The second trait of a life well spent in Christ is to Mimic Christ (v. 21)

For to me, to live is Christ and to die is gain.”

To live means your living. It is that for which you have set your aim on living; that for which you have set your heart upon to live and die for. Whatever it is we say “For me, to live is _______”, that is the something or someone that we will never part with for anything. As Charles Spurgeon says, “To believers, Jesus is the one pearl of great price for whom we are willing to part with all that we have.” “To live is Christ” is to live all of life all for Christ. There is nothing I hold back from Christ, all I am and all I have is surrendered to Him. He is totally worthy of all of me so that all of Him may dwell in all of me. All my life is all Christ. I have died. I am no longer. I exist not.

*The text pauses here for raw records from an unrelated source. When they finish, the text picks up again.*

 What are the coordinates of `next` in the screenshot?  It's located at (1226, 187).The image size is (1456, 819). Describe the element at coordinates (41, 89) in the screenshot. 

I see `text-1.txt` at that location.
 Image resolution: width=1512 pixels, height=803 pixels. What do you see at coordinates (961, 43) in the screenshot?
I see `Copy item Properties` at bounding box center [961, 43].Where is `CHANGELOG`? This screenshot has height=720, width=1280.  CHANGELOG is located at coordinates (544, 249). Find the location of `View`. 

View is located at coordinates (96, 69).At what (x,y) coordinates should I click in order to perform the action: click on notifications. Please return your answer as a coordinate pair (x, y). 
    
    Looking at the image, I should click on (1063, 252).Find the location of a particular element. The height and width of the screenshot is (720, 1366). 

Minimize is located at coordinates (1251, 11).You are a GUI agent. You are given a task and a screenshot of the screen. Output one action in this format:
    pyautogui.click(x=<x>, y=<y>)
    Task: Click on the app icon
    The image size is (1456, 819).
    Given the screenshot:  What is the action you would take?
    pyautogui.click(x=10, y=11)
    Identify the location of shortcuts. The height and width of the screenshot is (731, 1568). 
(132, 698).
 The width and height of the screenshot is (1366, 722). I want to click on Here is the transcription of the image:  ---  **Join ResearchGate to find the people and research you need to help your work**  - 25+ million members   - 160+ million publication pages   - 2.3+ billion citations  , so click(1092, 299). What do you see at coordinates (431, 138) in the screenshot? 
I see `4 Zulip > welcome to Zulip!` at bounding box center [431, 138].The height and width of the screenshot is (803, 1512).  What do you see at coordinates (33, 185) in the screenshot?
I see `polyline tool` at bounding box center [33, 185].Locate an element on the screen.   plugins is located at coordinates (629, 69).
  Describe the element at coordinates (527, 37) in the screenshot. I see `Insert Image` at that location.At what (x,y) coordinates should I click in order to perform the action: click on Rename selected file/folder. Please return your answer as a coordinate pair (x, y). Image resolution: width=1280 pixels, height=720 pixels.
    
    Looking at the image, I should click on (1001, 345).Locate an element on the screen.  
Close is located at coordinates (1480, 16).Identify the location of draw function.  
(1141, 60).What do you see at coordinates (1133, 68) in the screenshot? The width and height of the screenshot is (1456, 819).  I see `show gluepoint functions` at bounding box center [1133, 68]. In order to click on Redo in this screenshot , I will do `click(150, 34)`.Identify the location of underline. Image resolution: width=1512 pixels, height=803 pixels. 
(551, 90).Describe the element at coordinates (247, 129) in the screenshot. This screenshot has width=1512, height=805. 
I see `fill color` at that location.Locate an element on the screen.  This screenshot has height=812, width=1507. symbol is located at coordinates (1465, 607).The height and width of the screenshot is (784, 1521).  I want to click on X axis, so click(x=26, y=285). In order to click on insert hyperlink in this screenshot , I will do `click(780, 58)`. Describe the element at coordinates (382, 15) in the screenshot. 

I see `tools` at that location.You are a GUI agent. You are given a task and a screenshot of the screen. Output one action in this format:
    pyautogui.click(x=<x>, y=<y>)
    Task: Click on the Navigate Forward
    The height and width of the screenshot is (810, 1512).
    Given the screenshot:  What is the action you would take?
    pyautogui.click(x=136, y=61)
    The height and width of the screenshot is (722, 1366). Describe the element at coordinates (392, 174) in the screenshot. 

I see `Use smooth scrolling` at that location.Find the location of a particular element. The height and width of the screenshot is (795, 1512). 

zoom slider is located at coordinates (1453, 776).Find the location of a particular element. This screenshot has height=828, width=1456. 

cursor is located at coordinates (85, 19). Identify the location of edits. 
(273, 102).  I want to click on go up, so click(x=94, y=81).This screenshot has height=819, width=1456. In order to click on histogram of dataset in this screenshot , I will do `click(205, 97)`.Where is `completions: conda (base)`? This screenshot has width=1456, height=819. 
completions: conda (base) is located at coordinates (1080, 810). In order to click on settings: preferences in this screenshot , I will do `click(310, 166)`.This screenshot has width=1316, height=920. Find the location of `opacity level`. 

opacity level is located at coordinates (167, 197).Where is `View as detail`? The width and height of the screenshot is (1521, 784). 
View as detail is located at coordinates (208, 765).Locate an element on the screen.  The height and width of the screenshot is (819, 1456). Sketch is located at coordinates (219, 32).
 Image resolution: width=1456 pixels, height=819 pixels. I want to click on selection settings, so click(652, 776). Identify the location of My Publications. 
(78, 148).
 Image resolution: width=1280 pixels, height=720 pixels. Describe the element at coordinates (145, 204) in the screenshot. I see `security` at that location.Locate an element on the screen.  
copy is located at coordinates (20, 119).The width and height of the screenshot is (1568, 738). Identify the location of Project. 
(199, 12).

Christ and Christ alone exists in and out from me

Many people - and possibly some here today - would say that to live is me. Life is lived by me and for me - not Christ. But, there is only one worthy life well spent, and that is the life that is Christ. Paul is saying his life, his living, is not him self, but a totally other person – the person who gave Paul life by giving His own - the person of Jesus Christ. To live is not to live for a something, but, a someone.

The basis and example for Paul to live Christ is that Christ lived the Father. In other words, Jesus Christ did not live His life for His own purpose, but, for the Father’s purpose. He says in John 6:38, “For I have come down from heaven not to do my will but to do the will of him who sent me.” Jesus Christ’s life was a perfect display of obedience to the will of someone else – God the Father. In Matthew 26:39 we see the sorrow of his crucifixion pressing on Him, and yet despite the suffering He was about to face He continued to keep His will perfectly conformed and confined to the will of the Father and chose to go forward with our salvation. Matthew says, “Going a little farther, he fell with his face to the ground and prayed, ‘My Father, if it is possible, may this cup be taken from me. Yet, not as I will, but as you will.’”

Jesus Christ spent His life perfectly in God’s will living for Him. If Jesus Christ were writing verse 21 of our passage this morning, He might say, “For me, to live is the Father”. All that Christ’s life was, was the Father’s life. Or to say it another way, in Christ’s life was the Fathers life. Jesus says this in John 14, “Don’t you believe that I am in the Father, and that the Father is in me? The words I say to you are not just my own. Rather, it is the Father, living in me, who is doing his work. Believe me when I say that I am in the Father and the Father is in me ….”

Therefore, because Christ’s life was the Father’s life, then Paul’s life was Christ’s life in him. Let me say it this way: The Father’s life was in Christ and that life is in each believer being lived out. Because of God’s life in us we live no longer for our self, or our own life, but, we now are alive in Christ and living Him. Paul says in 2 Corinthians 5:15, “And [Christ] died for all, that those who live should no longer live for themselves but for him who died for them and was raised again.” Jesus Christ gave up His life so that we could have not our life, but, His life. He died. We live. His life was given up in His body so that His life could be taken up in our bodies. Now, all that is our life is to manifest the life and person of Jesus Christ. To know your life is to know Christ’s life, and to know Christ’s life is to know the Father’s life.

Notice too the connection between what it is to live, and what it is to die for Paul. If he lives Christ, then to die is gain. Christ is what he counts as being alive and worth being alive for. It is his Lord which makes life worth living.

If however he lives anything else, then to die is loss. There is no substitute for Christ. There is nothing else that makes life worth living, and nothing else that makes death worth dying. He says later in Philippians 3:7, “Whatever was to my profit I now consider loss for the sake of Christ.” No material possession, no fat stock portfolio, no activity, no person, no position, no purpose in this life is worthy to replace Christ as your life – no thing on earth made to be your life can mean gain for you in dying - except for Him who came from heaven to the earth.

The confidence of a life well spent on Christ is the gain that is waiting for you in dying. In a life that mimics Christ – in a life that is Christ – there is the confidence that life has been worthily invested. Life in Christ means gain in death – and it is the promise to all those for whom living means Christ.